Wanita dan Kewanitaannya
- By admin
- April 22, 2022
- Berebut Kerja Berebut Surga
Pada hari Kartini kita mengenang jasa seorang pahlawan emansipasi wanita, dan lebih dari itu sekaligus menaruh perhatian tentang wanita dengan segala aspek kewanitaannya. Kartini kena pingit. Hidupnya sendiri terbelenggu adat dan memendam kepedihan. Tetapi perjuangannya menghasilkan terang bagi kaum wanita yang semula dirundung kegelapan. Pemikiran dan cita-citanya menembus tembok tradisi. Keharuman namanya menyebar ke mana-mana.
“Keharuman bunga tak dapat tersebar melawan arah hembusan angin, begitu juga harumnya kayu cendana, bunga tagara, dan melati. Tetapi harumnya kebajikan dapat melawan arah hembusan angin. Keharuman nama orang yang bajik akan menyebar ke segenap penjuru.”[1]
Wanita lazim menyimpan rahasia. Demikian pernah diungkapkan oleh Buddha. Pandangan ini masih bertahan hingga sekarang.[2] Wanita mungkin menyimpan rahasia cinta pertamanya, menyembunyikan gambaran pria idamannya, memendam deritanya sendiri, enggan menceritakan status perkawinannya atau mengatakan berapa umurnya sekalipun, dan lain-lain. Segala yang bersifat rahasia tidak jarang cenderung diikuti oleh perbuatan atau peristiwa yang tercela. Apa wanita yang memulai perbuatan dosa di bumi ini?
Sepanjang yang diriwayatkan setelah bumi ini terbentuk, makhluk-makhluk yang mati di alamAbhassara ada yang terlahir spontan di bumi. Para makhluk itu terbentuk dari ciptaan batin dengan tubuh yang bercahaya. Nafsu yang berkembang diikuti dengan lenyapnya cahaya tubuh. Perbedaan bentuk tubuh hingga perbedaan jenis kelamin dari makhluk bumi terjadi kemudian karena evolusi. Salah satu hal yang memengaruhi evolusi adalah jenis atau pun takaran makanan. Awal mula perbuatan yang tercela tidak dihubungkan dengan jenis kelamin.”[3] Pencapaian tingkat kesucian hingga Kebebasan Mutlak pun tidak membedakan jenis kelamin.

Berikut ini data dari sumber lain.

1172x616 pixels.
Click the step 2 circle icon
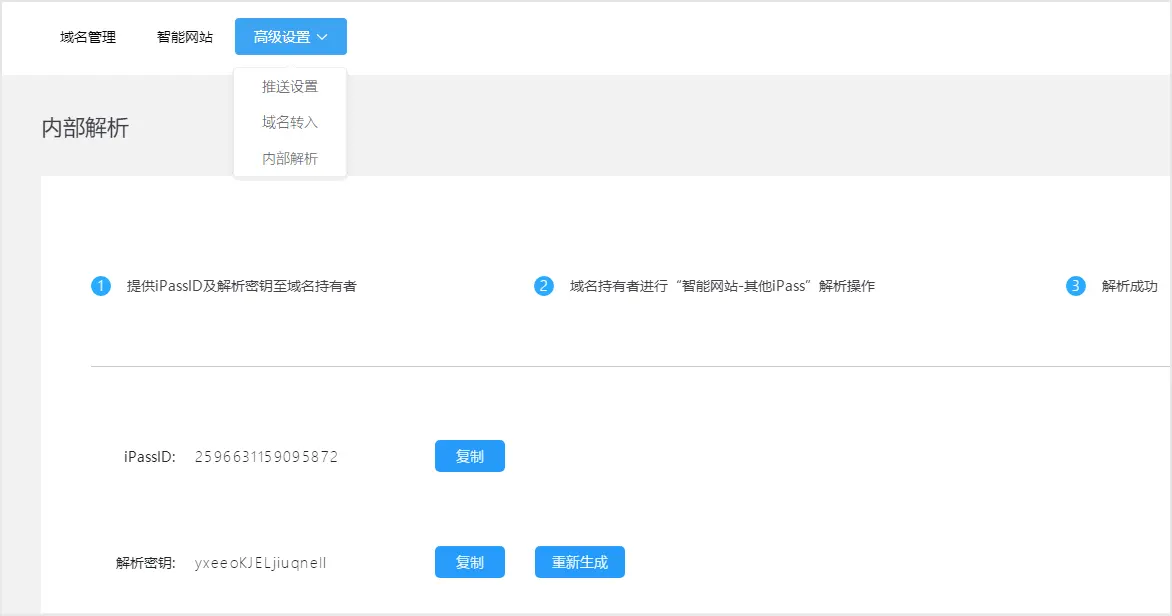pyautogui.click(x=544, y=286)
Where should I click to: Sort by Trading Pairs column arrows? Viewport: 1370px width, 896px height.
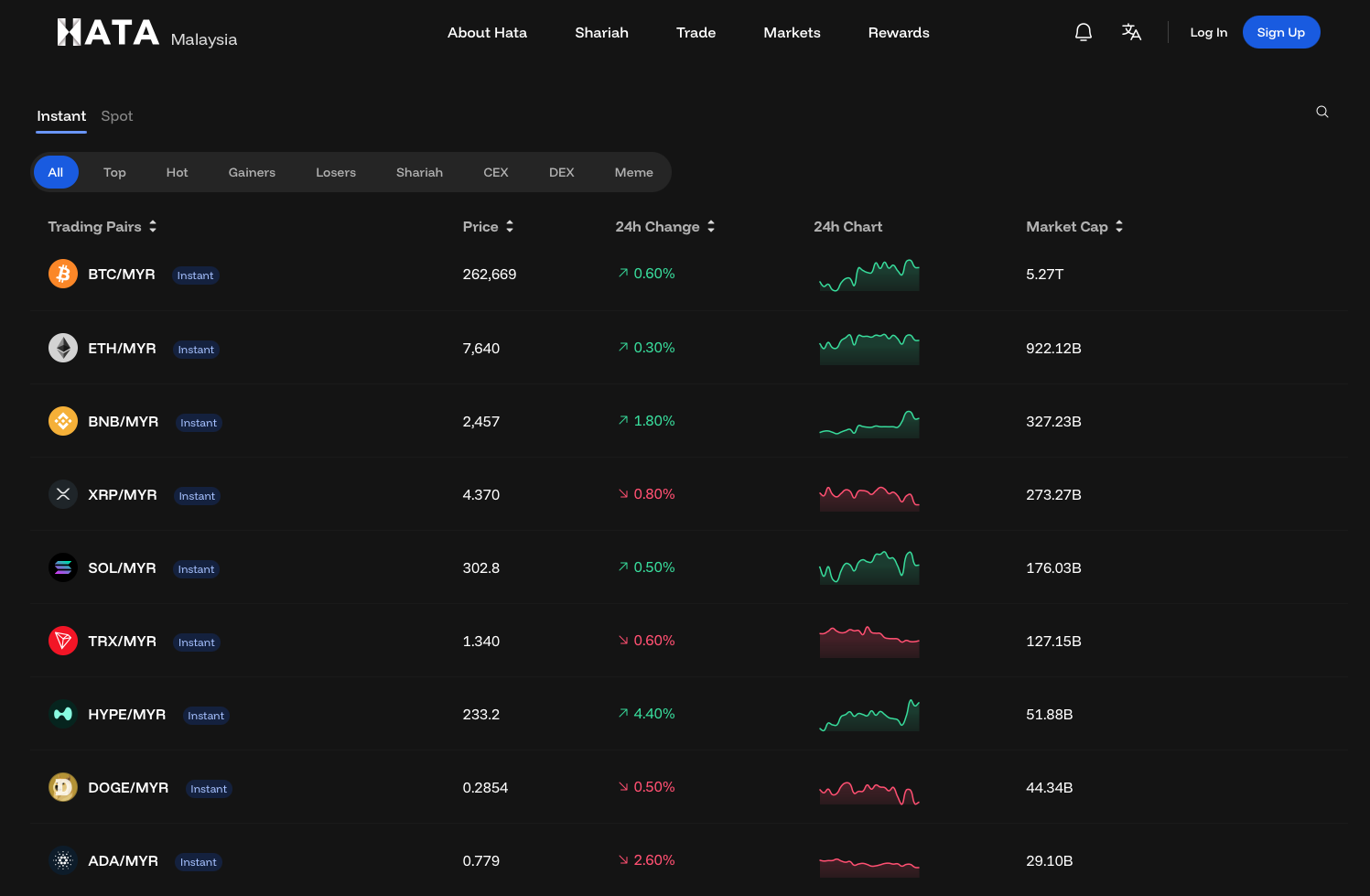pyautogui.click(x=153, y=226)
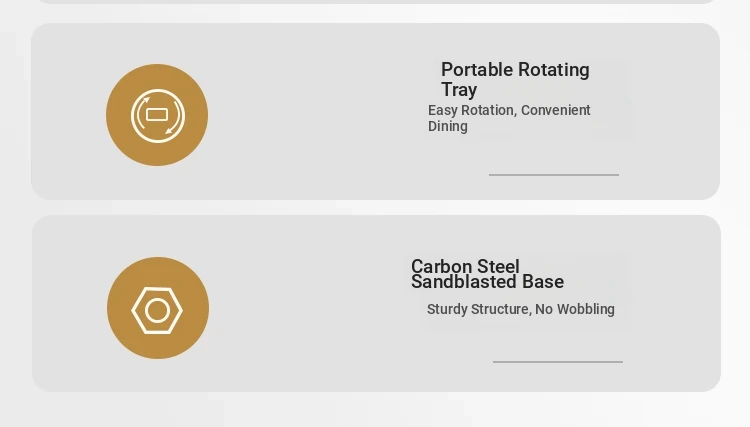Click the partially visible card at the top edge

coord(375,1)
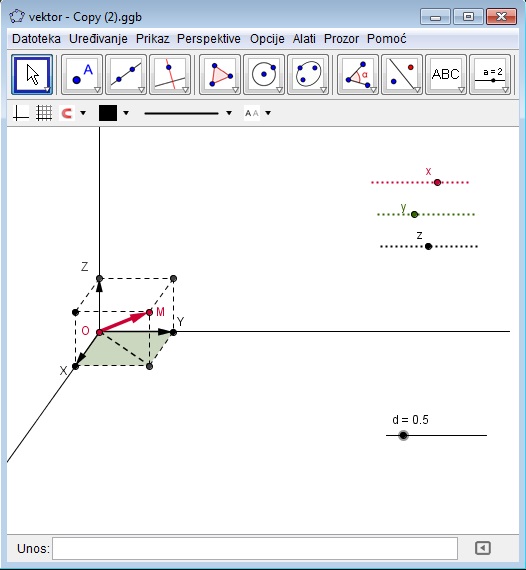
Task: Toggle the grid display button
Action: click(44, 113)
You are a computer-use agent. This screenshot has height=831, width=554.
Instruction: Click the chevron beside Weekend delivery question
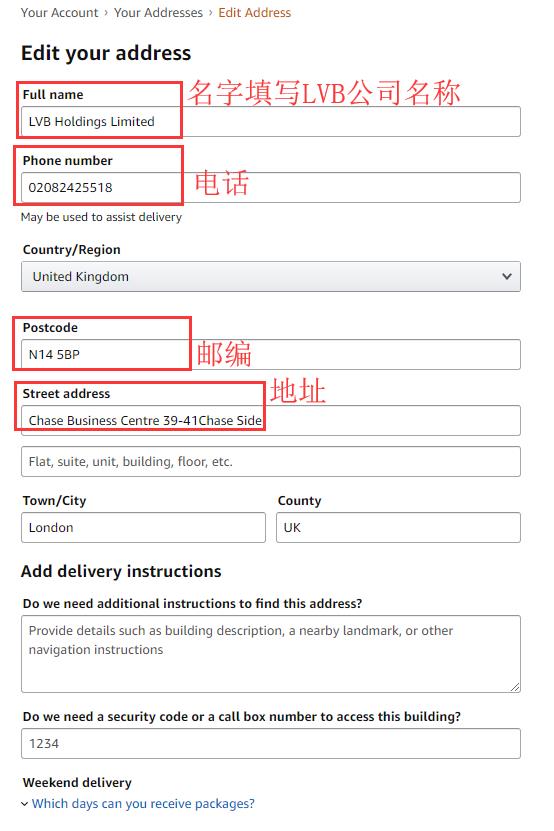coord(24,804)
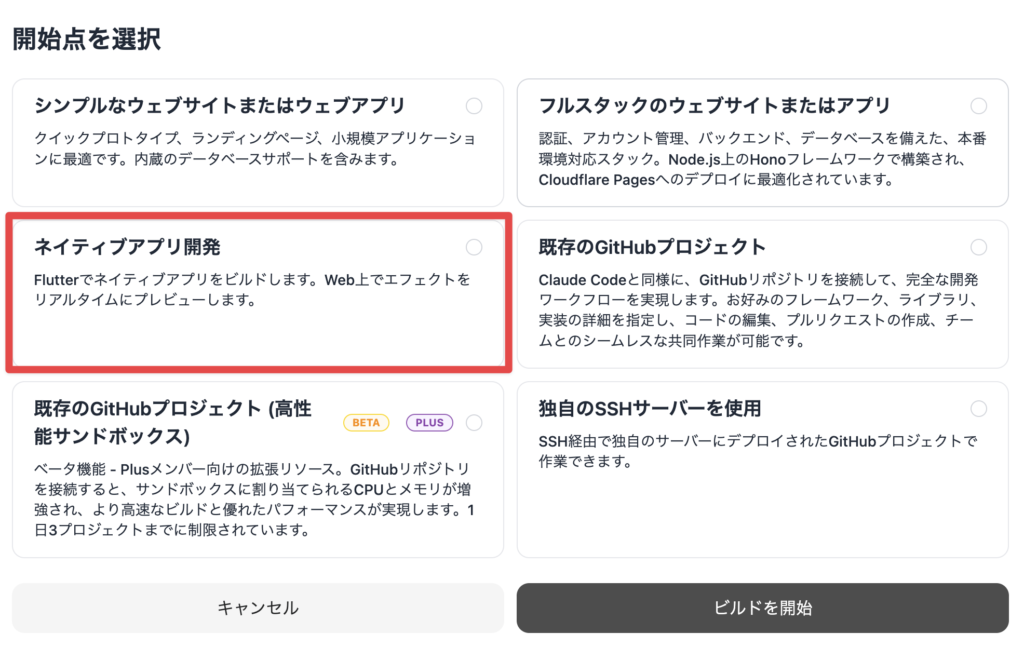The height and width of the screenshot is (647, 1024).
Task: Click the ネイティブアプリ開発 card title
Action: click(x=127, y=247)
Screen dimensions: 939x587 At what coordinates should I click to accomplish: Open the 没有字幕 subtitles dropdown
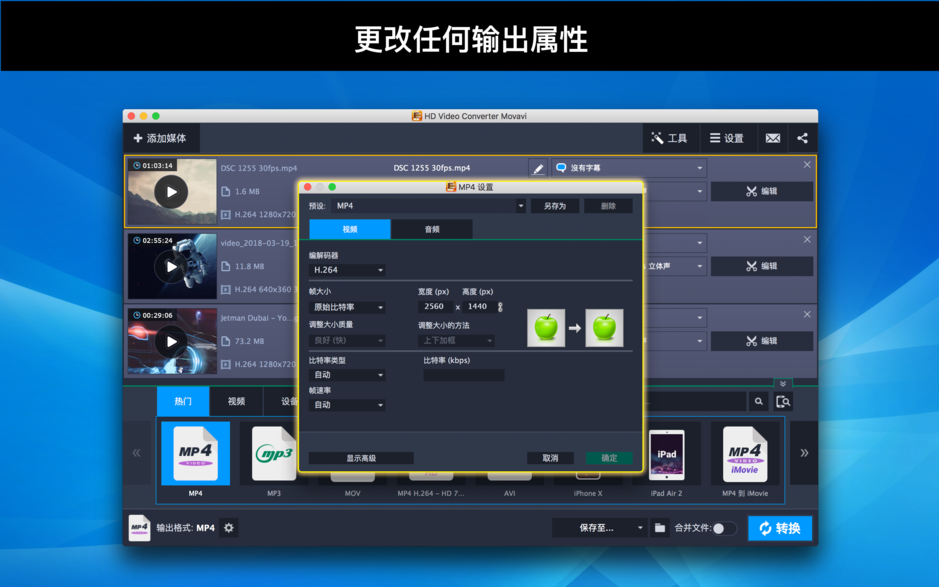628,167
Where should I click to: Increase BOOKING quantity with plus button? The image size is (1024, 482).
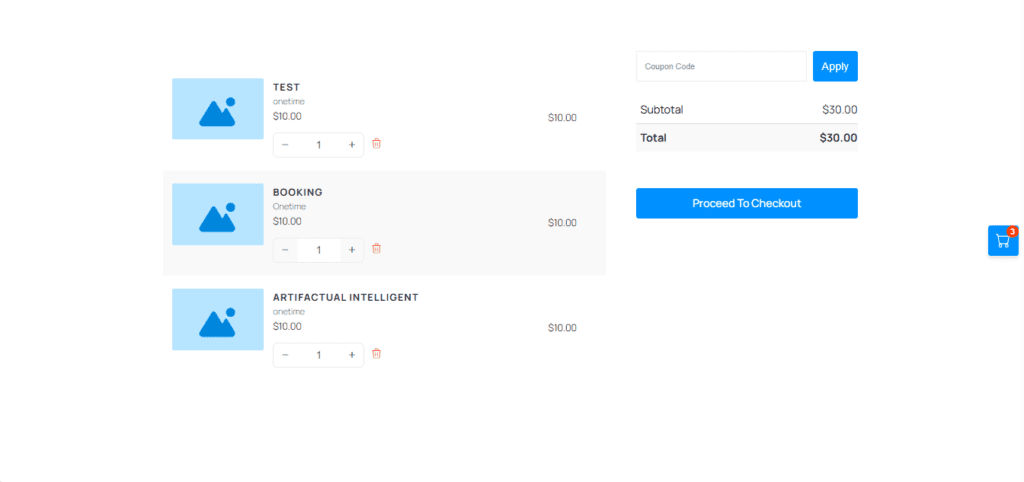[x=352, y=250]
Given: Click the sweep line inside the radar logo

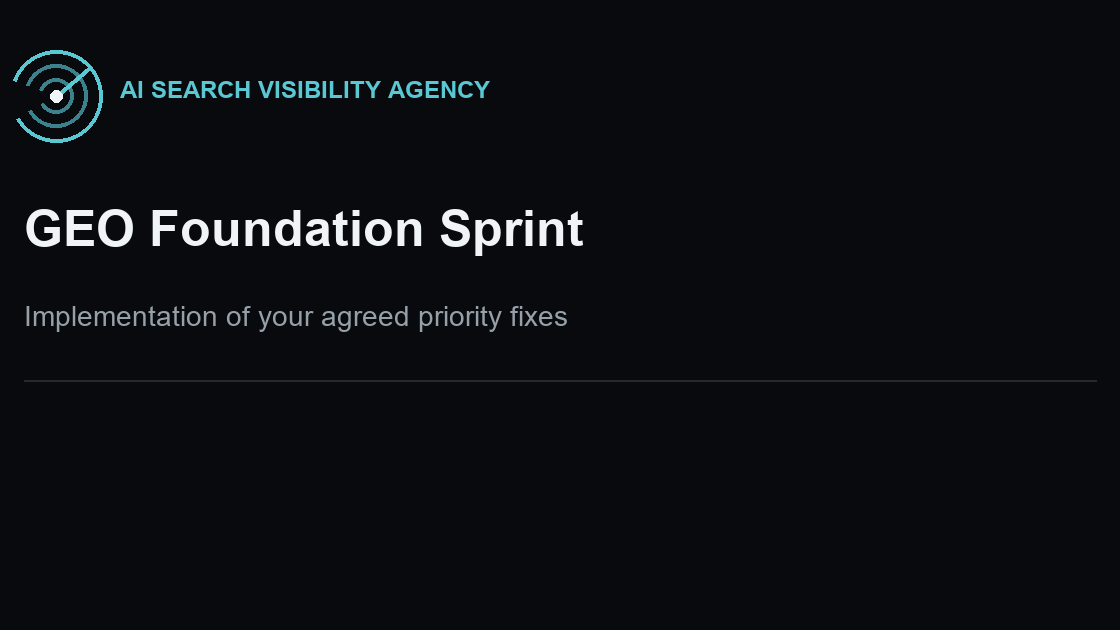Looking at the screenshot, I should pyautogui.click(x=74, y=81).
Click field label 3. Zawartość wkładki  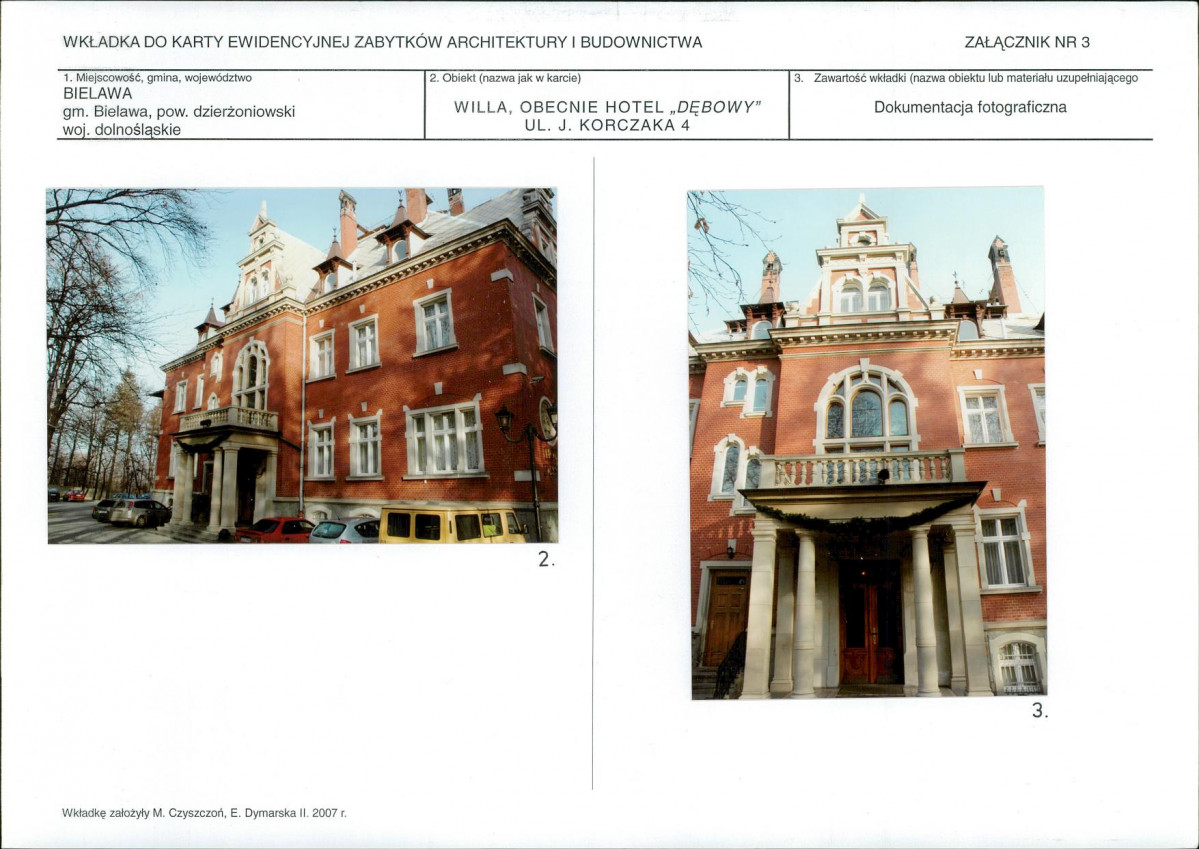coord(966,78)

Laki-laki mudah tertarik oleh lawan jenisnya. Tentang penampilan wanita yang jelita, Buddha mengakui tiada wujud lain yang sedemikian memikat, sedemikian disukai yang membuat tergila-gila, membelenggu, dan mengganggu pikiran laki-laki sehingga menghalangi pencapaian Kebebasan Mutlak. Terpesona pada wanita mudah membangkitkan rangsangan birahi, menimbulkan keinginan memiliki, memperbudak, sehingga disebut sebagai perangkap yang akan berlanjut dengan kesedihan. Tatapan mata wanita, suara wanita, sentuhan wanita, dan sebagainya memberi pengaruh serupa. Tentu saja kaum laki-laki harus mengendalikan diri sendiri.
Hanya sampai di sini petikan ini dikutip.